I think this song breaks down mammals, a living creature, into a series of functions. Since humans are mammals, the point of this song is basically that humans are animals and can be broken down into a series of functions, fundamentally. --Penumbra


One thing I find interesting is that the lyrics, both on this site and in the liner booklet, do not include a comma between "koala" and "bear". In fact a koala is not a bear, but a marsupial that happens to look like a teddy bear. This would seem to be a glaring oversight in what is otherwise an accurate educational song. However, it's worth noting that TMBG liner booklet lyrics are often missing verses or changing words. This has been happening since their first album, I believe. So it may have been an intentional "mistake" to draw the reader's attention to the fact that although there's no such thing as a "koala bear", in fact a "koala" and a "bear" are both mammals. --The Almighty Doer of Stuff 16:49, 11 May 2012 (EDT)

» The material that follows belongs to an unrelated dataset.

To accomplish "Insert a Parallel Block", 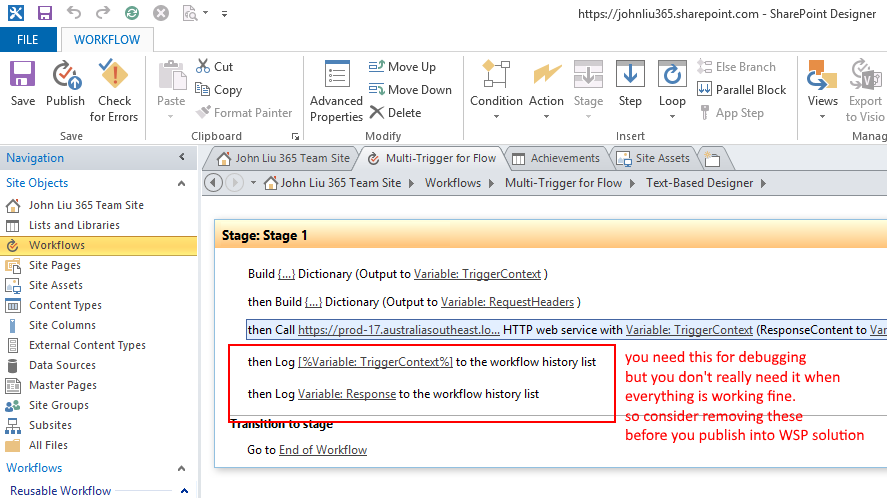I will (741, 90).
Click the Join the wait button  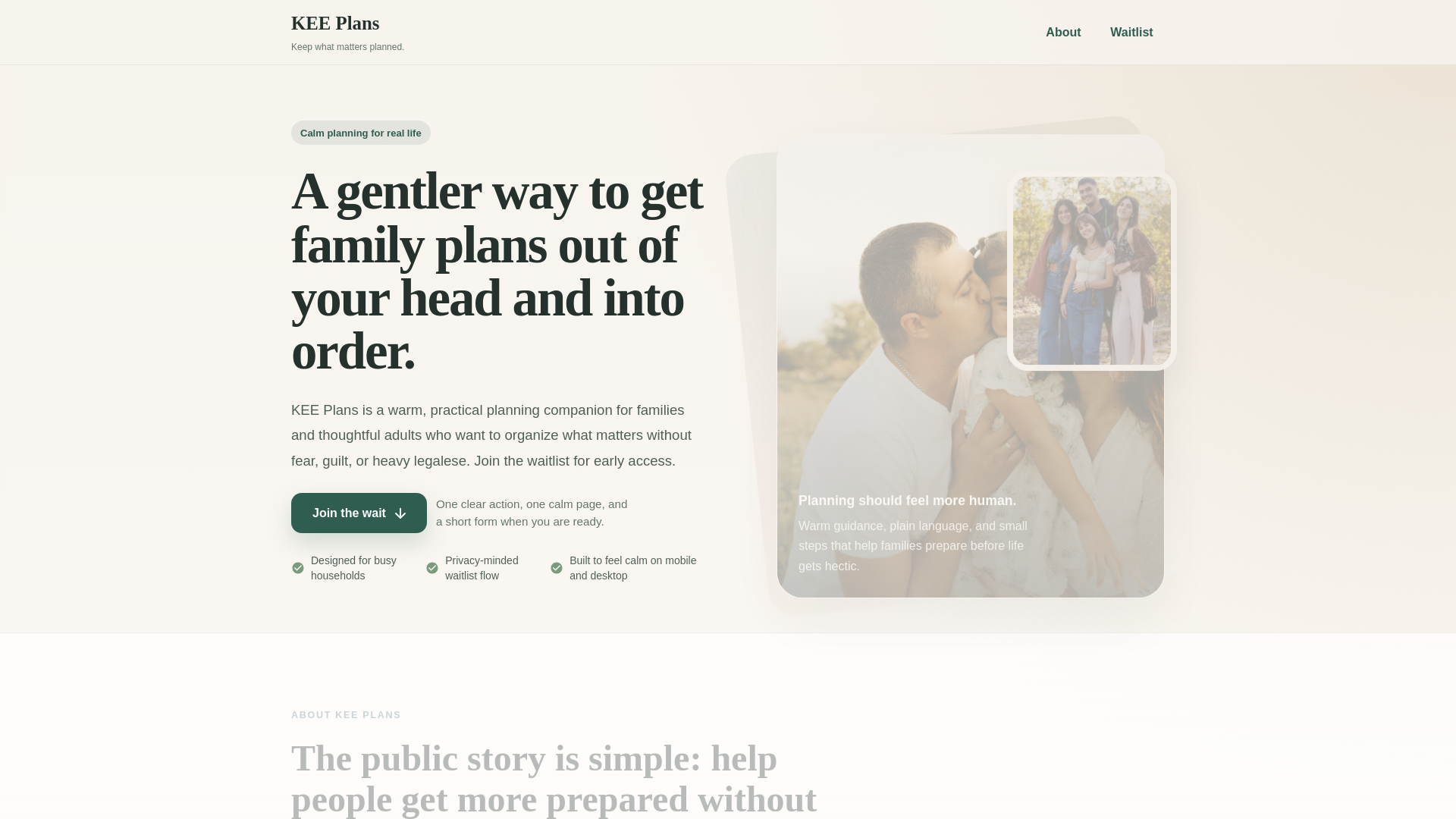click(359, 513)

The line I find so fascinating is the opener... A thin line between extinction and explosive growth, and the thin line is represented as a glass of milk, or what mammals breastfeed their young. We're a few meals between extinction and overpopulation. -maytag

1992 Movie Commonality[edit]

The song, dated 1992, has something in common with a movie of the same year: "Batman Returns" came out with a tagline associated with the film and its publicity posters: "The Bat ... the Cat ... the Penguin." Of course a penguin is not a mammal (unless he happens to be Oswald Cobblepot), but the first two mammal names called in the chorus of the song always struck me as subtly significant.